Profiting from the status quo

By Zubeida Mustafa
Source: Dawn

ASGHAR Ali Engineer, a well-known social scientist and activist who heads the Institute of Islamic Studies and the Centre for Study of Society and Secularism in Mumbai, has studied the dynamics of many communal riots in India. His observation based on personal first hand knowledge is that most incidents of violence have an underlying economic cause. There are vested interests at work trying to change the situation in such a way that they profit from it.

Conversely and more often, when various elements act to resist change, the phenomenon can be traced to some vested interests that benefit from the status quo and do not want to lose the personal advantage they enjoy from the given state of affairs. So powerful is their motivation to prevent change that they preserve it even if it is gravely damaging to the wider interest of society. The selfish gain of a few individuals assumes more importance than the welfare and common good of the majority.

This is a worldwide phenomenon that plagues all societies. It has now been clearly established without doubt that America’s attack on Iraq was motivated by the oil interests of the Bush/Cheney combine in the administration in Washington.

The arm manufacturers who constitute a powerful vested interest in all countries are known to influence foreign policy especially decisions on war and peace. Their interest in war is inherent in the nature of their product. They are known to test new weapons on the battlefield. Even otherwise when the pot is kept boiling and tensions run high, defence spendings escalate and the demand for weapons is sustained in a volatile arms market.

This holds true in every country of the world. One has only to scratch the surface to discover the vested interests at work. They operate so insidiously and in such a subtle manner that it is not always possible to discern them. Since they are so powerful it is difficult to break their hold.

In Pakistan vested interests have been created over the years in various areas of national life and they ensure that they perpetuate their privileges. The armed forces are one good example of how vested interests operate in this country.

Since the fifties the army has enjoyed a role in Pakistan’s politics. This has enabled the men in uniform to use their position in national politics and economy to make laws that safeguard their economic privileges.

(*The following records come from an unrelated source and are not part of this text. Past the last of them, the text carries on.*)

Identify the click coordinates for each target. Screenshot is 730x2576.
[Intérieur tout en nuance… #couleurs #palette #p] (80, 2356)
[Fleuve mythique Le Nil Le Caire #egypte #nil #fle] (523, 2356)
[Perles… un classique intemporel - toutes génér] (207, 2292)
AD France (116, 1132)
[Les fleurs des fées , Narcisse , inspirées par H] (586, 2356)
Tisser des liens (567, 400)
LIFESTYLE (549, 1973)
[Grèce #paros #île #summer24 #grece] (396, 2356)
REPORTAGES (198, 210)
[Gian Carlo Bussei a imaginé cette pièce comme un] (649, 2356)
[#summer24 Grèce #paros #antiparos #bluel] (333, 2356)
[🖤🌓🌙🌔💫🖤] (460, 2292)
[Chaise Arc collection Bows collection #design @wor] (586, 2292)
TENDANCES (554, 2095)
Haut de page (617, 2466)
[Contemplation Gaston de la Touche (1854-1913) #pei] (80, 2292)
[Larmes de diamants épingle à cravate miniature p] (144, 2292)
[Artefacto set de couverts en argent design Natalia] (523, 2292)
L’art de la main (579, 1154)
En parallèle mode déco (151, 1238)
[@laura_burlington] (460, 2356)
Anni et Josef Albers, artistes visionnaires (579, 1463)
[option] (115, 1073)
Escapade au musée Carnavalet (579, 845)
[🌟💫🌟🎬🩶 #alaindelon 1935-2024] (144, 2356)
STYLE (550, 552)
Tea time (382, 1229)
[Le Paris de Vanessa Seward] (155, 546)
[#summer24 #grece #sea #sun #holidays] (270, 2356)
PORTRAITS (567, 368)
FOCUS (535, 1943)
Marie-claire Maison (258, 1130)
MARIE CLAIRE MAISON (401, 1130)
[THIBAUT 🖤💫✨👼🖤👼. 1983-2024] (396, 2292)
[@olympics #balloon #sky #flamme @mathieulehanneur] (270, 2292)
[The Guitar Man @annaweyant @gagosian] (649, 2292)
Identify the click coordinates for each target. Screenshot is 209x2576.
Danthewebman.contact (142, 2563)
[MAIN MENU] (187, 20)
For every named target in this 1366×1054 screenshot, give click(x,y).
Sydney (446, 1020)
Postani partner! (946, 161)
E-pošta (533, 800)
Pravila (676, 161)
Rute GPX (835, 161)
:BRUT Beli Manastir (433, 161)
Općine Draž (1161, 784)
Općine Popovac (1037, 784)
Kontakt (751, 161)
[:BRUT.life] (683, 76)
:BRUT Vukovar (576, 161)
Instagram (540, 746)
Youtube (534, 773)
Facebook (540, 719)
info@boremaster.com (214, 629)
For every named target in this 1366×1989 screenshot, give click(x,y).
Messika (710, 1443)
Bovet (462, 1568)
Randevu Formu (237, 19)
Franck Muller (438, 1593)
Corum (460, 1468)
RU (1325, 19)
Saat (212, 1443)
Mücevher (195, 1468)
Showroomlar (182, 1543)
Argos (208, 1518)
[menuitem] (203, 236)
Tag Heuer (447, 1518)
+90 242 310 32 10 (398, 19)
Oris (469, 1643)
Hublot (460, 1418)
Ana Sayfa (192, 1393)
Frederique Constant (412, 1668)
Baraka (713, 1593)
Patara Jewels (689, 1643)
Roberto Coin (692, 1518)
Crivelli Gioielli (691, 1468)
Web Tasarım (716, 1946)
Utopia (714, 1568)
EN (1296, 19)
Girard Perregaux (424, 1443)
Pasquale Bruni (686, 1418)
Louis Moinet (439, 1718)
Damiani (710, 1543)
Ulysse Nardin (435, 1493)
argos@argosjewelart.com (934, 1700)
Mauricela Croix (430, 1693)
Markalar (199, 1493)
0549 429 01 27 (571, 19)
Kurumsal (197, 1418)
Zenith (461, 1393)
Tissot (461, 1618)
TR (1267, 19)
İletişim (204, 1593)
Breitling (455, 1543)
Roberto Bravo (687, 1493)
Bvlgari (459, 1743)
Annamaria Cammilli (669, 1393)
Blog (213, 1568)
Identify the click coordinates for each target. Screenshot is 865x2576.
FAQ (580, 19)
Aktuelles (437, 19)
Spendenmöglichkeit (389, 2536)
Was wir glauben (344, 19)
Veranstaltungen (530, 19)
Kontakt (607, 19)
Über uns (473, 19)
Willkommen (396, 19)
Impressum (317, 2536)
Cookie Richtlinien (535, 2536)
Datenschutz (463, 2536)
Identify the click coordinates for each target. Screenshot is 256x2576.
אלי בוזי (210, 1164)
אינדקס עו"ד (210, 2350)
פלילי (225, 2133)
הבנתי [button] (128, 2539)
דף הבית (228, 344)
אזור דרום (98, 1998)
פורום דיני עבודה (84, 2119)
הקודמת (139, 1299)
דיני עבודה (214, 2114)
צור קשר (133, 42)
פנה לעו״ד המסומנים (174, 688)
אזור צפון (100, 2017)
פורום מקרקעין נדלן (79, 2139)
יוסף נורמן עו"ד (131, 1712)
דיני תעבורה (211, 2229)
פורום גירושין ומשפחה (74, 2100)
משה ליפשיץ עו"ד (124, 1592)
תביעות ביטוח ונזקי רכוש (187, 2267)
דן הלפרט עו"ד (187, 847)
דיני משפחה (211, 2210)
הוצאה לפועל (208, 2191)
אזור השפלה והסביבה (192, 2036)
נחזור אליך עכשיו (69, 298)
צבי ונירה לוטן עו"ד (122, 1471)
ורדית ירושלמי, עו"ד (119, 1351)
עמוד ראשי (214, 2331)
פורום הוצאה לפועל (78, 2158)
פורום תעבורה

They have emerged as a major corporate entity that owns housing estates, industries and even agricultural lands. As such they have a vested interest in clinging to power to ensure that they do not lose the advantages they have gained over the years. It is therefore unrealistic to expect the military generals to bow out of power to please some starry-eyed idealists championing the cause of democracy or some expediency-loving politicians.

There is yet another example of how vested interests distort policymaking priorities. The Transplantation of Human Organs and Tissues Bill, which has been lying before the Senate since 1994, has had a rough sailing in Islamabad.

It is no extraordinary piece of legislation – it legalises cadaveric organ donation while banning the sale of human organs and providing the infrastructure for a national organ transplantation programme – and has been adopted by all countries that have transplant services including a large number of Muslim states. The bill has, however, met with stiff resistance from the vested interests which benefit from the present unregulated conditions.

On account of the unscrupulous commercialisation that is taking place a horrendous market for the sale of human organs has emerged in Punjab. With the help of unethical surgeons who have forgotten the Hippocratic Oath they took at the time of graduation, the organ trade has reached massive proportions by exploiting the poor and the desperation of those suffering from endstage kidney failure. Minting millions, the urologists and the middlemen involved in this racket now have a vested interest in obstructing any change in the status quo. They have co-opted policymakers to prevent the government from changing the law.

The ordinance which, it is now reported, will be promulgated is an eyewash. It will not change the situation in any way at all because it gives legal cover for payment which is made ostensibly for “defraying and reimbursing” the cost of removing, transporting or preserving the human organ and the loss of earnings incurred by the donor. It also makes an exception in cases where a related donor is not available and an evaluation committee, which is so empowered, “allows donation by a non-relative”. A fine example of vested interests at work!

There are vested interests at work in the education sector as well. There are teachers who set up coaching centres to earn hefty sums from students whom these same teachers don’t teach in school and college. Naturally enough the teachers develop an interest in keeping the standard of teaching in school and college abysmally low so that the poor students have to turn to private tuition and coaching centres to pass their examinations.

Are not the lack of commitment and neglect of duties of many of these teachers so striking? They never make demands for an improvement in academic standards because they are responsible for this decline thanks to their appalling performance.

The problem with vested interests is that once they are allowed to strike roots it becomes difficult to break them. They grow rapidly by enlisting in their fold other people who become party to the enterprise that serves the interest of a small minority. Generally these partners are the state functionaries and political leadership whose primary duty it is to check vested interests. But they don’t because they are paid for not doing their duty. That is how the entire society has been corrupted and there is no light at the end of the tunnel.

In a state where the rule of law is supreme and where administrations supposedly protect the interests of the people, a citizen can at least seek redress. But not so in Third World societies where the legal system is weak. When this process breaks down, trouble lies ahead.